__ATTIVITÀ DA SVOLGERE__.
A - Quale carica ricopre Nicola Bedogni secondo il testo sugli influencer virtuali?
B - Estendi il testo sugli influencer virtuali proseguendo dopo la sua ultima frase.

--- BLOCCO DI TESTO ---

Si tratta concretamente di Intellingenze artificiali in grado di comunicare ed interagire con i follower, rispondendo ai loro messaggi e commenti e producendo più o meno autonomamente post e contenuti. Possono imparare dalle interazioni e si adattano, all’occorrenza, a vari tipi di pubblico, riuscendo ad abbracciare potenzialmente molti più follower rispetto ad un essere umano. Se da un lato, però, l’utilizzo del Virtual influencer è stato principalmente informativo, dall’altro assume caratteri soprattutto economici, mettendo in entrambi i casi in dubbio la natura dell’economia del dono e della solidarietà. Le nuove generazioni rischiano la “disintermediazione totale”, spiega al Sole 24 Ore Nicola Bedogni, presidente dell’Associazione Italiana Fundraiser, con il conseguente rischio, più grave, “che venga meno l’interlocutore, come le non profit, e quindi l’esigenza di un rapporto basato sulla fiducia“.

--- ESTRATTI DEL DATASET ---

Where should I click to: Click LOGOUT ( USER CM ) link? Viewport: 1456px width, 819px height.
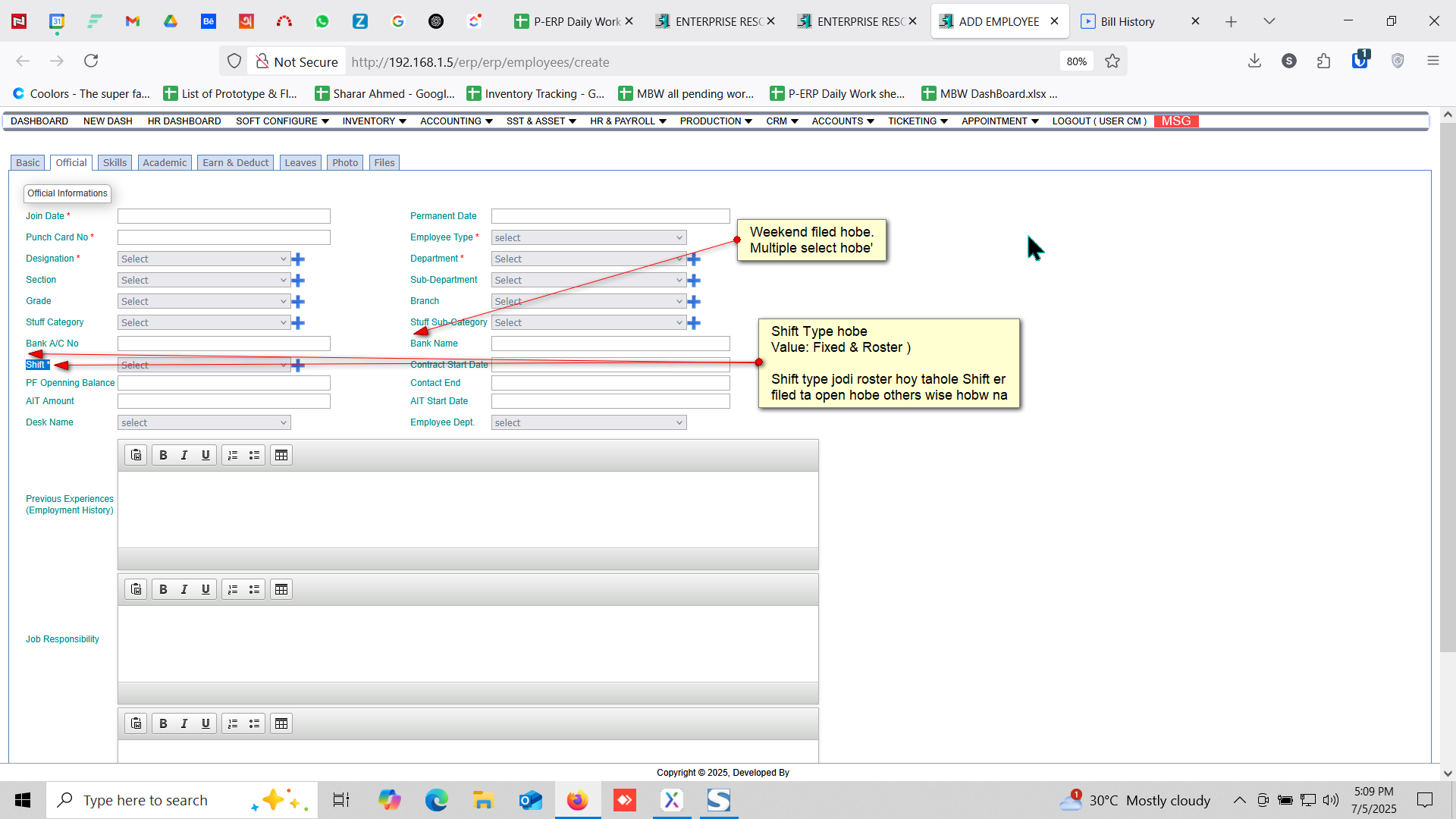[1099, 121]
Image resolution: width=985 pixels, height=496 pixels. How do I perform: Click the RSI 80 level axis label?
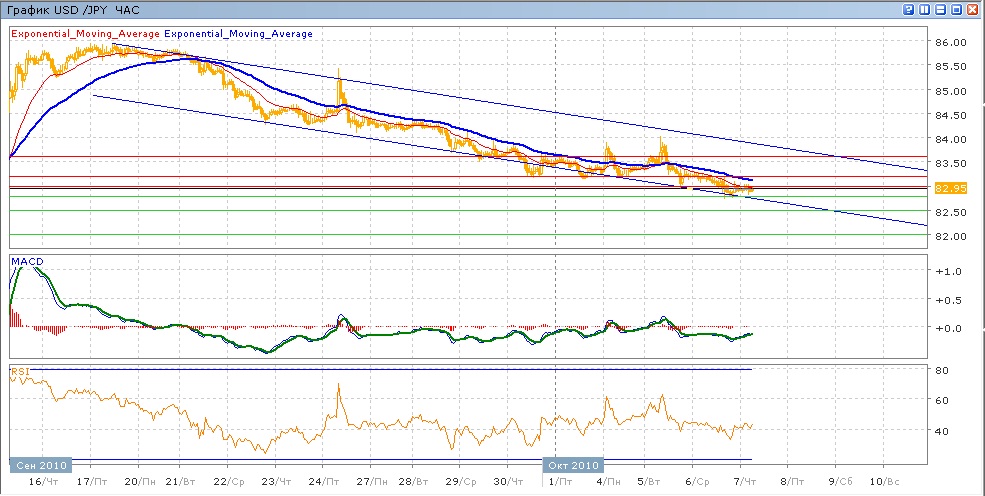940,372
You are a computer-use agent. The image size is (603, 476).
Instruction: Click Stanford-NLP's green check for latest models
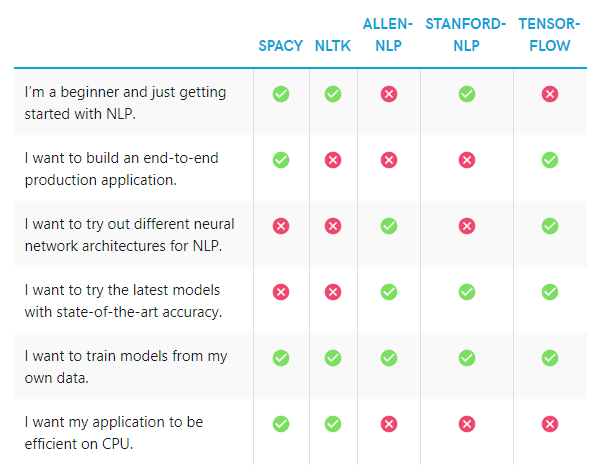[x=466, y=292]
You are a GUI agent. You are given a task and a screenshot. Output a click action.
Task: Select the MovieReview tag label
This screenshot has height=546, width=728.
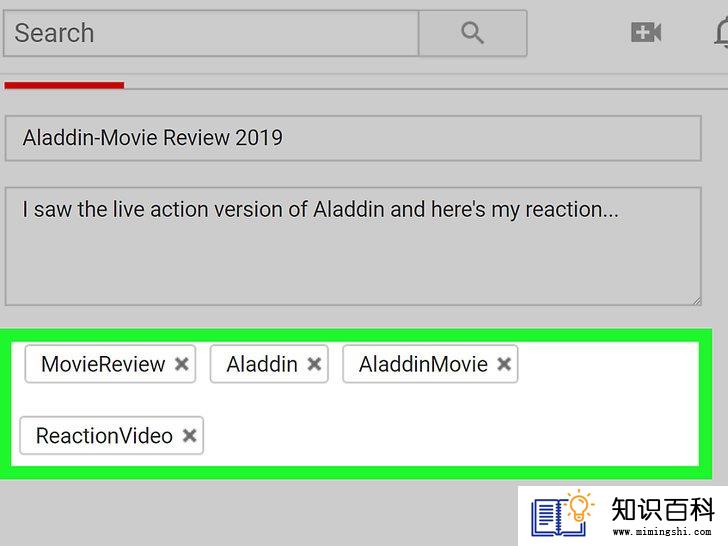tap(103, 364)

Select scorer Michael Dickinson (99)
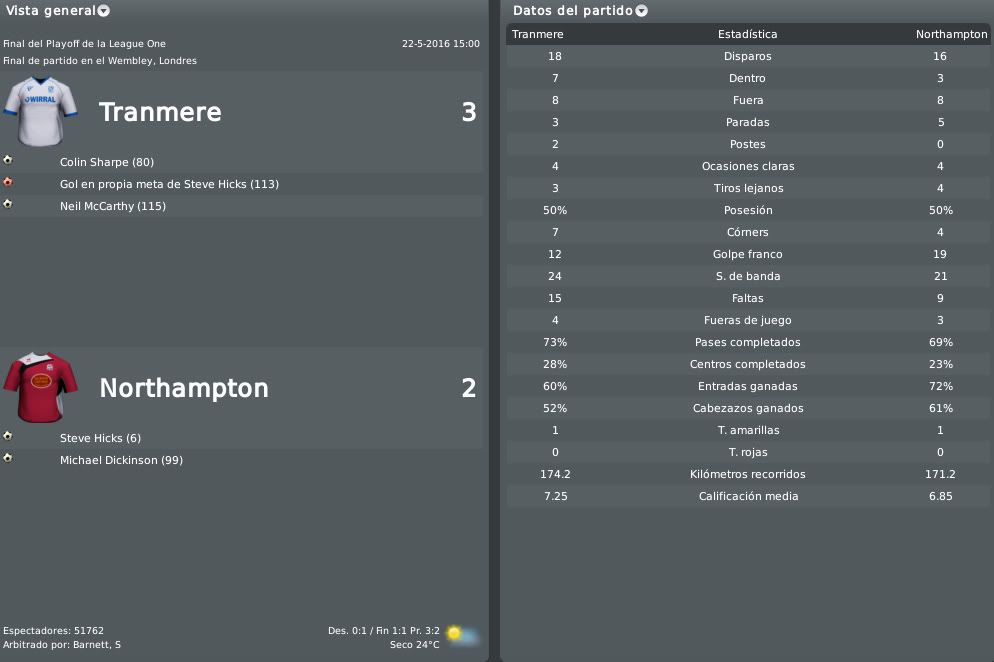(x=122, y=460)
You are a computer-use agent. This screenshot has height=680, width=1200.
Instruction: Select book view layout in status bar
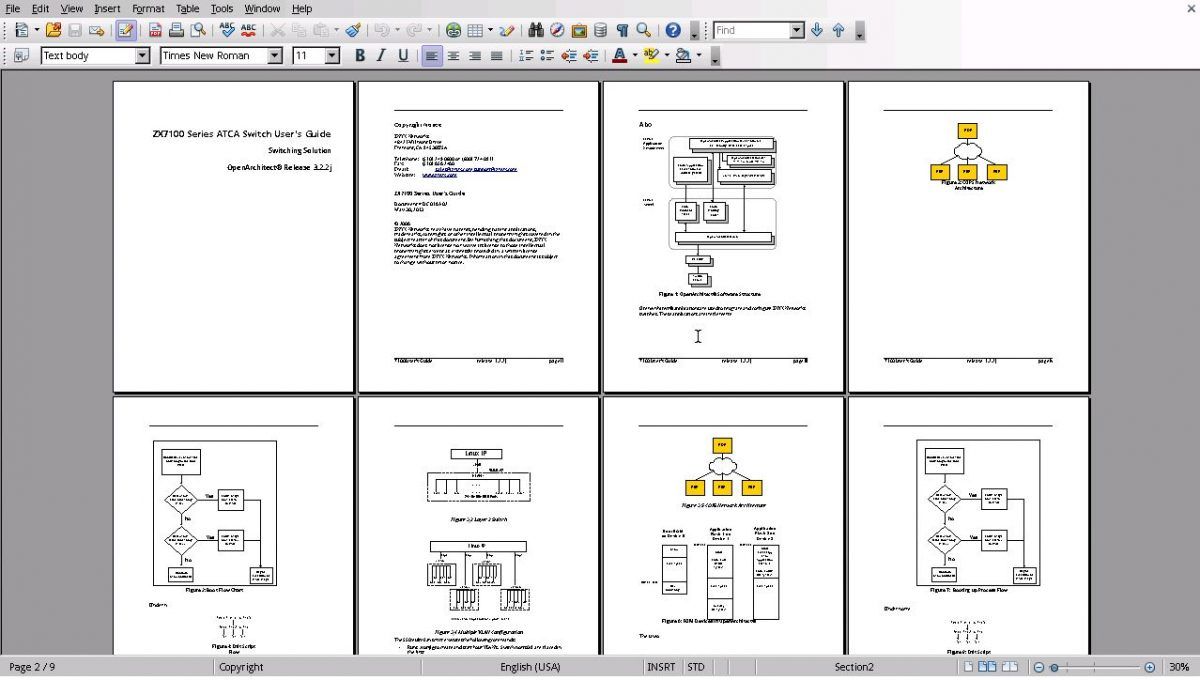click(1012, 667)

---
--- ESTRATTI DEL DATASET ---

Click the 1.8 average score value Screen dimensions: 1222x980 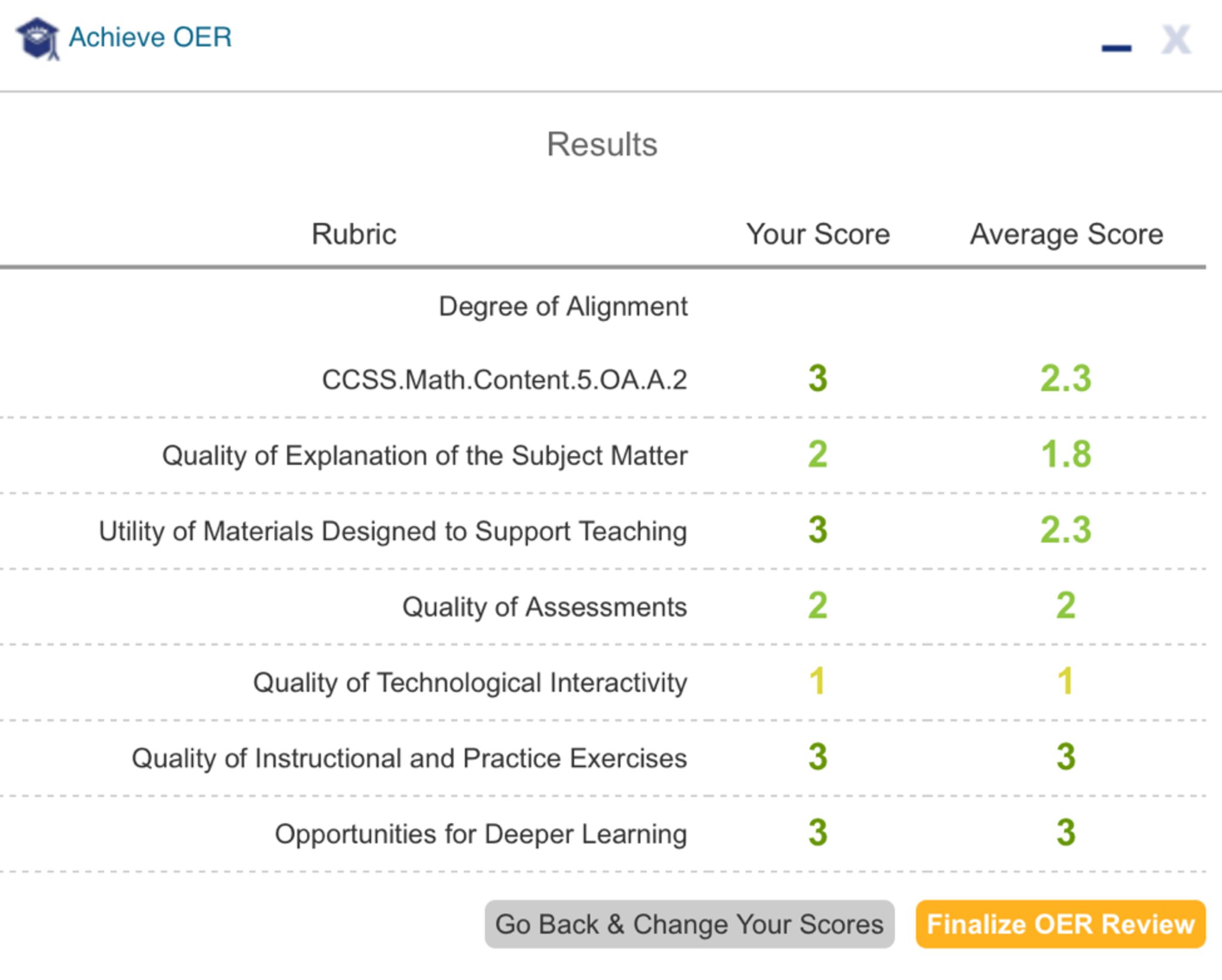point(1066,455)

---

__INSIEME DELLE RISPOSTE__.
A - È presidente dell'Associazione Italiana Fundraiser.

B -
Come i Virtual influencer cambiano l’economia del dono
La disintermediazione di cui parla Bedogni in merito ai giovani e ai Virtual influencer è la scomparsa dell’intermediario che regola le relazioni online, ovvero dell’altra persona, dell’influencer umano. E se da un lato apre tutta una discussione sulle relazioni, sempre più guidate dalle IA per una generazione “che non distingue tra relazione online e offline“, dall’altro mette completamente in discussione l’economia del dono e della solidarietà per le cause sociali.
In gioco, con i Virtual influencer, c’è la differenza tra dono e donazione che rischia di sfumare, perdendo di senso. Il primo si basa soprattutto sulla relazione e sul rapporto di fiducia che stimola la partecipazione ad una determinata campagna sociale, muovendo un sentimento o un’emozione (ne sono un esempio gli spot di Save the children, dove la voce in sottofondo serve proprio a muovere compassione, stimolando anche una sensazione di emergenza). La seconda, invece, è la semplice raccolta di fondi, basata sulla stimolazione di un interesse economico, che per le nuove generazioni si configura in “progetti che riconoscono come utili e autentici”, spiega Paolo Venturi, economista e direttore di Aiccon. Secondo Bedogni, il problema principale è che “per le nuove generazioni non cambia nulla se a piantare gli alberi è Greenpeace o una società che ci fa fatturato“.